**EXERCISE PROMPT**
The records below are to be duplicated exactly as they appear.

**SOURCE MATERIAL**
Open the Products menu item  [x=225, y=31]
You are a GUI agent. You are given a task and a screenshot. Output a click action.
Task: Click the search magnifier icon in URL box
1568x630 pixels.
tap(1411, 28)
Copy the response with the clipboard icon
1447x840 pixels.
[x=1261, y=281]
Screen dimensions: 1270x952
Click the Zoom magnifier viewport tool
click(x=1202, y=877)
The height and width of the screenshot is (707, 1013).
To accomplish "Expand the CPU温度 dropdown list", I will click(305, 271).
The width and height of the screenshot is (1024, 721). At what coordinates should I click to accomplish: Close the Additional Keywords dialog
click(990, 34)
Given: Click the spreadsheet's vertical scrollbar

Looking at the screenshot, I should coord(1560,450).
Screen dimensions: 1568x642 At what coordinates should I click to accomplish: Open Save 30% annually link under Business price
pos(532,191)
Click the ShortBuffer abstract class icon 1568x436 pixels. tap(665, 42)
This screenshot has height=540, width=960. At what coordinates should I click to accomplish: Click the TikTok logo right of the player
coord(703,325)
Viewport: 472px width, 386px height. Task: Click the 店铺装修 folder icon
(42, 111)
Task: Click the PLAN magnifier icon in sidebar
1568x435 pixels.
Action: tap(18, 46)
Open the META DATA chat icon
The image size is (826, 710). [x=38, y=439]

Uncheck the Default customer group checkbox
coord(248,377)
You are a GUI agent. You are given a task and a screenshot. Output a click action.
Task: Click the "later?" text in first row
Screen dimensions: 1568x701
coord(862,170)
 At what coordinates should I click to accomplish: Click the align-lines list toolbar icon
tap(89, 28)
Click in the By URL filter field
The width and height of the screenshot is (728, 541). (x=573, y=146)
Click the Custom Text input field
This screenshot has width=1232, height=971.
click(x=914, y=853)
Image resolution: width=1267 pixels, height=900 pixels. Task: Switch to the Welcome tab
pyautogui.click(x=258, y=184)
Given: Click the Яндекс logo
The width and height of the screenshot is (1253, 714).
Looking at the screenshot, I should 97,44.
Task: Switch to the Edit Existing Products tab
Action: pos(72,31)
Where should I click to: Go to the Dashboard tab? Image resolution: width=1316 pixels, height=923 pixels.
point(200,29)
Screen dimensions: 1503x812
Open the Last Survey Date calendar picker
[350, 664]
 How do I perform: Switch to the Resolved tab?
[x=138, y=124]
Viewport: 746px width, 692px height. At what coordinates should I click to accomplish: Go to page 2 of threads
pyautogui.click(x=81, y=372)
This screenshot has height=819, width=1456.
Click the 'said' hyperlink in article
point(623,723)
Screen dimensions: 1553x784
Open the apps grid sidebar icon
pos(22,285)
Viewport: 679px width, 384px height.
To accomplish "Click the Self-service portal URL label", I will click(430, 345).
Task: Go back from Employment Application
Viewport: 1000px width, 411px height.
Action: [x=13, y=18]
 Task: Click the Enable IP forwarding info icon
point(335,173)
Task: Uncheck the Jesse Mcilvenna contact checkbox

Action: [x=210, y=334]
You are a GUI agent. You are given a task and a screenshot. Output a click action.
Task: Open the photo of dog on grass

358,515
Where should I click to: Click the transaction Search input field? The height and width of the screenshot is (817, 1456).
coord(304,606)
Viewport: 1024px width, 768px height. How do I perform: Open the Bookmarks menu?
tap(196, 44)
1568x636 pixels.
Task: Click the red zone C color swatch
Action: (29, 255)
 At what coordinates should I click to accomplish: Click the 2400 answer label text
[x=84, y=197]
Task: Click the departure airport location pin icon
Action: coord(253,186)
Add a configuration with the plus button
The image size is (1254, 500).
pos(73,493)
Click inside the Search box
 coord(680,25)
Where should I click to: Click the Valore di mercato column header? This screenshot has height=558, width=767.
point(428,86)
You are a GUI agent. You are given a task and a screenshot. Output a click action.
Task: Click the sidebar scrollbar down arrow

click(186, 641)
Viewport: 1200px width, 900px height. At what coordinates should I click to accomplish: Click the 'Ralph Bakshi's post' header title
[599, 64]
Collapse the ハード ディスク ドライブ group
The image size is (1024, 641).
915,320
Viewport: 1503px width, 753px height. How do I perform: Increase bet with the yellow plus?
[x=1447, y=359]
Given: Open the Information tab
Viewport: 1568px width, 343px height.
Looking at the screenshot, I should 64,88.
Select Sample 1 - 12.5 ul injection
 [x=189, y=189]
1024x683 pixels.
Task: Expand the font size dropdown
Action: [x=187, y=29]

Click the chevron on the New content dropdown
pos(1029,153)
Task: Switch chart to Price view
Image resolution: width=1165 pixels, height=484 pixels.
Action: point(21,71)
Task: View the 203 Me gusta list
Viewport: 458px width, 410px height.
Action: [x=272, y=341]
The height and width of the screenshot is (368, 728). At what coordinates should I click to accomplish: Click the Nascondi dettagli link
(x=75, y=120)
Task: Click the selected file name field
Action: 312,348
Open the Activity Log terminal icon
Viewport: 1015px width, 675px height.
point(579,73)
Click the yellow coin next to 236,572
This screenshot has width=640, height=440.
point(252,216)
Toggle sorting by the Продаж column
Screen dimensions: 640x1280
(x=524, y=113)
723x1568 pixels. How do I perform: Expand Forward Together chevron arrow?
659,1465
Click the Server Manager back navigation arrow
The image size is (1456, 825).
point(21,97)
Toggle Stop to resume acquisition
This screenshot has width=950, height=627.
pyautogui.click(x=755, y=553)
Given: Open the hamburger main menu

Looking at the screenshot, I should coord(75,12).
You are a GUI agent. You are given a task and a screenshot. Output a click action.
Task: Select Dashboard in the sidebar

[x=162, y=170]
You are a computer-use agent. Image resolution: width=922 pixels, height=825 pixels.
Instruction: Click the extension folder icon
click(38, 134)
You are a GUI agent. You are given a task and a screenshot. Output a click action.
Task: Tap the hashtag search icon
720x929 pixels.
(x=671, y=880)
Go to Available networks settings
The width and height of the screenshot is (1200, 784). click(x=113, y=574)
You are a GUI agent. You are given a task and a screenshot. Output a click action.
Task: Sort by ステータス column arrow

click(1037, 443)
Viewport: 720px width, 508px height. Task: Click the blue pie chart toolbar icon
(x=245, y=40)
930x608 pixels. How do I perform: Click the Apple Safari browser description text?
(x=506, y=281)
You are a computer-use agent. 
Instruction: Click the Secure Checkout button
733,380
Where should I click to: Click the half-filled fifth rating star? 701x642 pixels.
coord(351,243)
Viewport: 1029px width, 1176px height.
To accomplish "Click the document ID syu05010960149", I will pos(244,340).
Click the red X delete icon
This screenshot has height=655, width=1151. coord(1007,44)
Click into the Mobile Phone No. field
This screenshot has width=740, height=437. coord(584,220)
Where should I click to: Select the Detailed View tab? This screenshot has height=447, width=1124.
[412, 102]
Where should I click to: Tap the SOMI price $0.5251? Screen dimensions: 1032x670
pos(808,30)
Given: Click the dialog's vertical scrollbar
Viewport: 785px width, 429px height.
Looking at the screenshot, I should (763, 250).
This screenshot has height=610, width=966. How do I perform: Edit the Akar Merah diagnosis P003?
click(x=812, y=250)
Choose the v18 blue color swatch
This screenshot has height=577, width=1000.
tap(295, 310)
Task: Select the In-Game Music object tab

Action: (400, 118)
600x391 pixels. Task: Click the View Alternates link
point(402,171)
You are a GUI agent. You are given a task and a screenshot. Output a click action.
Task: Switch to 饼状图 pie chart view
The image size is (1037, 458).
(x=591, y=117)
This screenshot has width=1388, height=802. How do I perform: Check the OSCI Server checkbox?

**WRITTEN SOLUTION**
Open the Products menu item  [x=225, y=31]
You are a GUI agent. You are given a task and a screenshot. Output a click action.
Task: Click the search magnifier icon in URL box
1568x630 pixels.
tap(1411, 28)
Copy the response with the clipboard icon
1447x840 pixels.
[x=1261, y=281]
Screen dimensions: 1270x952
Click the Zoom magnifier viewport tool
click(x=1202, y=877)
The height and width of the screenshot is (707, 1013).
To accomplish "Expand the CPU温度 dropdown list", I will click(305, 271).
The width and height of the screenshot is (1024, 721). At what coordinates should I click to accomplish: Close the Additional Keywords dialog
click(990, 34)
Given: Click the spreadsheet's vertical scrollbar

Looking at the screenshot, I should coord(1560,450).
Screen dimensions: 1568x642 At what coordinates should I click to accomplish: Open Save 30% annually link under Business price
pos(532,191)
Click the ShortBuffer abstract class icon 1568x436 pixels. tap(665, 42)
This screenshot has height=540, width=960. At what coordinates should I click to accomplish: Click the TikTok logo right of the player
coord(703,325)
Viewport: 472px width, 386px height. Task: Click the 店铺装修 folder icon
(42, 111)
Task: Click the PLAN magnifier icon in sidebar
1568x435 pixels.
Action: tap(18, 46)
Open the META DATA chat icon
The image size is (826, 710). [x=38, y=439]

Uncheck the Default customer group checkbox
coord(248,377)
You are a GUI agent. You are given a task and a screenshot. Output a click action.
Task: Click the "later?" text in first row
Screen dimensions: 1568x701
coord(862,170)
 At what coordinates should I click to accomplish: Click the align-lines list toolbar icon
tap(89, 28)
Click in the By URL filter field
The width and height of the screenshot is (728, 541). (x=573, y=146)
Click the Custom Text input field
This screenshot has width=1232, height=971.
click(x=914, y=853)
Image resolution: width=1267 pixels, height=900 pixels. Task: Switch to the Welcome tab
pyautogui.click(x=258, y=184)
Given: Click the Яндекс logo
The width and height of the screenshot is (1253, 714).
Looking at the screenshot, I should 97,44.
Task: Switch to the Edit Existing Products tab
Action: pos(72,31)
Where should I click to: Go to the Dashboard tab? Image resolution: width=1316 pixels, height=923 pixels.
point(200,29)
Screen dimensions: 1503x812
Open the Last Survey Date calendar picker
[350, 664]
 How do I perform: Switch to the Resolved tab?
[x=138, y=124]
Viewport: 746px width, 692px height. At what coordinates should I click to accomplish: Go to page 2 of threads
pyautogui.click(x=81, y=372)
This screenshot has height=819, width=1456.
Click the 'said' hyperlink in article
point(623,723)
Screen dimensions: 1553x784
Open the apps grid sidebar icon
pos(22,285)
Viewport: 679px width, 384px height.
To accomplish "Click the Self-service portal URL label", I will click(430, 345).
Task: Go back from Employment Application
Viewport: 1000px width, 411px height.
Action: [x=13, y=18]
 Task: Click the Enable IP forwarding info icon
point(335,173)
Task: Uncheck the Jesse Mcilvenna contact checkbox

Action: [x=210, y=334]
You are a GUI agent. You are given a task and a screenshot. Output a click action.
Task: Open the photo of dog on grass

358,515
Where should I click to: Click the transaction Search input field? The height and width of the screenshot is (817, 1456).
coord(304,606)
Viewport: 1024px width, 768px height. How do I perform: Open the Bookmarks menu?
tap(196, 44)
1568x636 pixels.
Task: Click the red zone C color swatch
Action: (29, 255)
 At what coordinates should I click to accomplish: Click the 2400 answer label text
[x=84, y=197]
Task: Click the departure airport location pin icon
Action: coord(253,186)
Add a configuration with the plus button
The image size is (1254, 500).
pos(73,493)
Click inside the Search box
 coord(680,25)
Where should I click to: Click the Valore di mercato column header? This screenshot has height=558, width=767.
point(428,86)
You are a GUI agent. You are given a task and a screenshot. Output a click action.
Task: Click the sidebar scrollbar down arrow

click(186, 641)
Viewport: 1200px width, 900px height. At what coordinates should I click to accomplish: Click the 'Ralph Bakshi's post' header title
[599, 64]
Collapse the ハード ディスク ドライブ group
The image size is (1024, 641).
915,320
Viewport: 1503px width, 753px height. How do I perform: Increase bet with the yellow plus?
[x=1447, y=359]
Given: Open the Information tab
Viewport: 1568px width, 343px height.
Looking at the screenshot, I should 64,88.
Select Sample 1 - 12.5 ul injection
 [x=189, y=189]
1024x683 pixels.
Task: Expand the font size dropdown
Action: [x=187, y=29]

Click the chevron on the New content dropdown
pos(1029,153)
Task: Switch chart to Price view
Image resolution: width=1165 pixels, height=484 pixels.
Action: point(21,71)
Task: View the 203 Me gusta list
Viewport: 458px width, 410px height.
Action: [x=272, y=341]
The height and width of the screenshot is (368, 728). At what coordinates should I click to accomplish: Click the Nascondi dettagli link
(x=75, y=120)
Task: Click the selected file name field
Action: 312,348
Open the Activity Log terminal icon
Viewport: 1015px width, 675px height.
point(579,73)
Click the yellow coin next to 236,572
This screenshot has width=640, height=440.
point(252,216)
Toggle sorting by the Продаж column
Screen dimensions: 640x1280
(x=524, y=113)
723x1568 pixels. How do I perform: Expand Forward Together chevron arrow?
659,1465
Click the Server Manager back navigation arrow
The image size is (1456, 825).
point(21,97)
Toggle Stop to resume acquisition
This screenshot has width=950, height=627.
pyautogui.click(x=755, y=553)
Given: Open the hamburger main menu

Looking at the screenshot, I should coord(75,12).
You are a GUI agent. You are given a task and a screenshot. Output a click action.
Task: Select Dashboard in the sidebar

[x=162, y=170]
You are a computer-use agent. Image resolution: width=922 pixels, height=825 pixels.
Instruction: Click the extension folder icon
click(38, 134)
You are a GUI agent. You are given a task and a screenshot. Output a click action.
Task: Tap the hashtag search icon
720x929 pixels.
(x=671, y=880)
Go to Available networks settings
The width and height of the screenshot is (1200, 784). click(x=113, y=574)
You are a GUI agent. You are given a task and a screenshot. Output a click action.
Task: Sort by ステータス column arrow

click(1037, 443)
Viewport: 720px width, 508px height. Task: Click the blue pie chart toolbar icon
(x=245, y=40)
930x608 pixels. How do I perform: Click the Apple Safari browser description text?
(x=506, y=281)
You are a computer-use agent. 
Instruction: Click the Secure Checkout button
733,380
Where should I click to: Click the half-filled fifth rating star? 701x642 pixels.
coord(351,243)
Viewport: 1029px width, 1176px height.
To accomplish "Click the document ID syu05010960149", I will pos(244,340).
Click the red X delete icon
This screenshot has height=655, width=1151. coord(1007,44)
Click into the Mobile Phone No. field
This screenshot has width=740, height=437. coord(584,220)
Where should I click to: Select the Detailed View tab? This screenshot has height=447, width=1124.
[412, 102]
Where should I click to: Tap the SOMI price $0.5251? Screen dimensions: 1032x670
pos(808,30)
Given: Click the dialog's vertical scrollbar
Viewport: 785px width, 429px height.
Looking at the screenshot, I should (763, 250).
This screenshot has height=610, width=966. How do I perform: Edit the Akar Merah diagnosis P003?
click(x=812, y=250)
Choose the v18 blue color swatch
This screenshot has height=577, width=1000.
tap(295, 310)
Task: Select the In-Game Music object tab

Action: (400, 118)
600x391 pixels. Task: Click the View Alternates link
point(402,171)
You are a GUI agent. You are given a task and a screenshot. Output a click action.
Task: Switch to 饼状图 pie chart view
The image size is (1037, 458).
(x=591, y=117)
This screenshot has width=1388, height=802. How do I perform: Check the OSCI Server checkbox?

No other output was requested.